As with many other chronic conditions, obesity is a risk factor for several diseases including worse COVID-19 outcomes. A recent publication from SPPH Professor Dr. Jerry Spiegel and former graduate student Ashleigh Domingo looked at food insecurity in First Nations communities and found that rates of obesity were highest for those in marginally food-insecure households, in comparison with food-secure households. Food insecurity followed a distinct pattern, associating with lower levels of income and education.

Indigenous people in Canada experience a significant gap in health outcomes, driven by social determinants of health including racism and discrimination. Similar to income or education, racism finds a way to impact other social determinants and exacerbate their effects. Among residents of Canada’s remote northern communities, these factors compound and contribute to the lowest life expectancy in the country.

For Indigenous people, colonialism is itself is also a social determinant. In addition to creating intergenerational trauma and separating Indigenous people from their culture, family, and land, colonialism also created distrust of the systems that caused harm, which can deter people from seeking help when they need it.

“It can be personal experiences that deter you from going back to seek services – if you had a bad experience or racist experience yourself – but it also doesn’t have to be personal experience,” explains SPPH PhD Candidate Chenoa Cassidy-Matthews. “There is a lot of historical and intergenerational trauma that makes people feel distrust of the system and makes them not want to encounter the system in any way, whether that is the police, paramedics, or having to go to the hospital.” The disproportionate effects of disease are exacerbated when those experiencing them are not comfortable seeking care, placing them further at risk.

Within SPPH, the Centre for Excellence in Indigenous Health (CEIH) was formed to advance the health of Indigenous people through education, research, and traditional practice. The Centre works to boost the participation of Indigenous people in the health sciences, address long-ignored research questions in Indigenous health, and educate UBC medical and health sciences trainees in the social determinants and cultural safety. It operates with the understanding that equity will only be reached when Indigenous people are empowered to identify and implement solutions to the health disparities that affect their communities, and that the systems and institutions responsible for creating these issues will not be the ones to solve them.

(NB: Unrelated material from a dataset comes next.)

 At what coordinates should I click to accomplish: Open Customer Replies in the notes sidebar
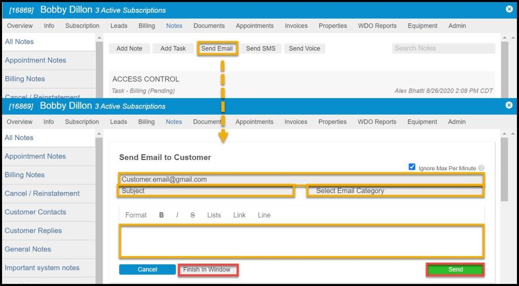tap(33, 231)
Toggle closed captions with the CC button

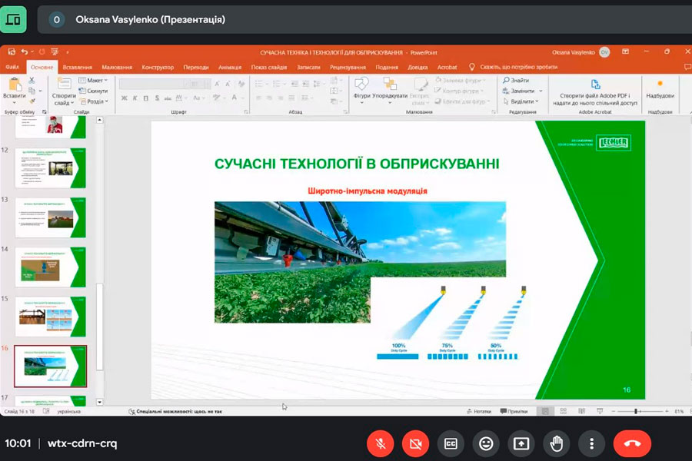coord(451,443)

The inequities being exacerbated by the pandemic are not new to scholars of public health, but SPPH Associate Member Dr. Farah Shroff notes that there is a positive trend towards broader awareness within society. “The current social movements that are bringing ethno-racial justice to the forefront are very positive. Re-imagining institutions, including policing, in a way that centres the needs of Black, Indigenous and communities of colour will go a long way towards creating genuine safety, which is a critical determinant of health.”

Given that racialized people often experience lower socioeconomic status due to discrimination, and lower socioeconomic status is associated with health disparities and chronic disease, it comes as little surprise that in the United States and Canada, COVID-19 is disproportionately affecting communities of colour. In Toronto and Montreal, the hardest hit neighbourhoods are those that are also the poorest, and the most racialized. In the United States, communities of colour are disproportionately bearing the COVID-19 burden compared to their white counterparts.

COVID-19 likely won’t be the last pandemic we experience. If we want to be better prepared to fight the next one, we need to be concerned about the social determinants of health. As a society, this means taking the opportunity to reimagine programs to address safe and accessible housing, clean drinking water, nutritious food, educational and employment equity, health care, and community infrastructure to support families and connect them to the services they need. If we want to get serious about health disparities, we need to address the damage done by Canada’s colonial history and institutions, focus on eliminating discrimination, and improve equity for all.